I see the same thing in Russia. The big and low-cost producers work with one of the 4 Global breeding companies. Buy boars and have internal gilt production managed by the global company. For these producers, genetics cost is in the 60’s Roubles per pig or about 0.7% of all of their cost of production. Genetic progress over the past 5 years with Genesus has been worth about 285 Roubles per pig in Russia. Now with full Genomic selection the rate of genetic improvement will rise.
The return of investment in Genetics has been about 500% (5X).
Many of the high cost producers in Russia either do not use genetics from one of the top 4 genetic companies or they ‘do it themselves’ buying a few boars or gilts. Even cheap Russian Genetics or DIY Genetics is not free. At best the cash saving could be 0.25% to 0.3% of cost Vs the loss from reduced genetic progress.
If your costs today are not in the 60’s Roubles per kg worrying about Genetics is totally irrelevant. If you got your genetics for free it will not help you. You need to reduce cost by 10% to 30%!

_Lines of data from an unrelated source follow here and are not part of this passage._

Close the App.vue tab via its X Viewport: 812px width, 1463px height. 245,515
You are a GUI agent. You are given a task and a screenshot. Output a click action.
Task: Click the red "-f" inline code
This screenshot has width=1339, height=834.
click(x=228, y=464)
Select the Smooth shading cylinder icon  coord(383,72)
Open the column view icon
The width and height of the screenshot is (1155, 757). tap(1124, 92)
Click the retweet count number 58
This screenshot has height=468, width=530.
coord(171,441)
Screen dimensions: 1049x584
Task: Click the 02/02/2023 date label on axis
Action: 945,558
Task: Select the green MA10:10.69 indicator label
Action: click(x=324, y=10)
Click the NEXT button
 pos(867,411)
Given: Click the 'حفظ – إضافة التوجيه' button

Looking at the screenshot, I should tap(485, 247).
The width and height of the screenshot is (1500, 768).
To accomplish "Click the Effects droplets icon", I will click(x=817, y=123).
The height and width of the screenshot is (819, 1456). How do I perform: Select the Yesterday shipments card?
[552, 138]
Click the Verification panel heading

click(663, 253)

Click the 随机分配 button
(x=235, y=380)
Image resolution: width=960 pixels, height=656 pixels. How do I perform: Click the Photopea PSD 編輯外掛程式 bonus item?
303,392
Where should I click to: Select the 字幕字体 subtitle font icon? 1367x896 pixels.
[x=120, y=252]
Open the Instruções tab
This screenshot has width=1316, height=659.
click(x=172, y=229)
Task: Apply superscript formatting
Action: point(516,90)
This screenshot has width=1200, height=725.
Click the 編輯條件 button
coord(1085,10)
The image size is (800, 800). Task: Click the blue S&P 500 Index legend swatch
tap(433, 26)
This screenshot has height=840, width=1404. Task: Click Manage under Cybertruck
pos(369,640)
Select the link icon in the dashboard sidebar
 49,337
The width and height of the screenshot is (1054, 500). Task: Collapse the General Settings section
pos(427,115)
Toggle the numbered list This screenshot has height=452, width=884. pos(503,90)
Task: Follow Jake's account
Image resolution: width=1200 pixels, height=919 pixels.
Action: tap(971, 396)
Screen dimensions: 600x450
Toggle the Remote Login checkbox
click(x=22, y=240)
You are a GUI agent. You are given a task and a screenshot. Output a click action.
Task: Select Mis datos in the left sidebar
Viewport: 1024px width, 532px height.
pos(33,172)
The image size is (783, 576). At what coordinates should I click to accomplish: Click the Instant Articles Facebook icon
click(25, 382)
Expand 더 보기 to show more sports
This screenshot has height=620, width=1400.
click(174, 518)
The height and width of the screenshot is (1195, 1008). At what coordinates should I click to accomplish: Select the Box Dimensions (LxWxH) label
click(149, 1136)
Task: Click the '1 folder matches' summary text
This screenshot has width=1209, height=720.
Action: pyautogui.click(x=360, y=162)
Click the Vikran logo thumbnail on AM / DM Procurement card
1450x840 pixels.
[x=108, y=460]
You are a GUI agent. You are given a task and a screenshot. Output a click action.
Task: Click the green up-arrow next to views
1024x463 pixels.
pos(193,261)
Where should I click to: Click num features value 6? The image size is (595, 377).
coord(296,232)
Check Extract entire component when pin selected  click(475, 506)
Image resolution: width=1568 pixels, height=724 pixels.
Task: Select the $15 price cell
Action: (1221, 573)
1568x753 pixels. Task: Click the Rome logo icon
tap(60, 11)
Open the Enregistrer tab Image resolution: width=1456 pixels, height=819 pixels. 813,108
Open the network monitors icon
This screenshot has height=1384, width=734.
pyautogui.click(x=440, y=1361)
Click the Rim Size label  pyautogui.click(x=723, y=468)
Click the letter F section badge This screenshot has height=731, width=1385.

As a consultant I always used to tell farmers the best management tool ever is a calculator. To be honest when pig price has been in the range of 90 Roubles to 130 Roubles the only reason for a calculator was to work out how many $millions you were making. With a pig price in the 60’s Roubles you really need to start calculating what EVERYTHING COSTS and which costs you can immediately get rid of (anything that does not increase production).
If you are currently building, you seriously need to look at building what you can afford – not what you want!! Canada does not have a low cost of production by accident!!!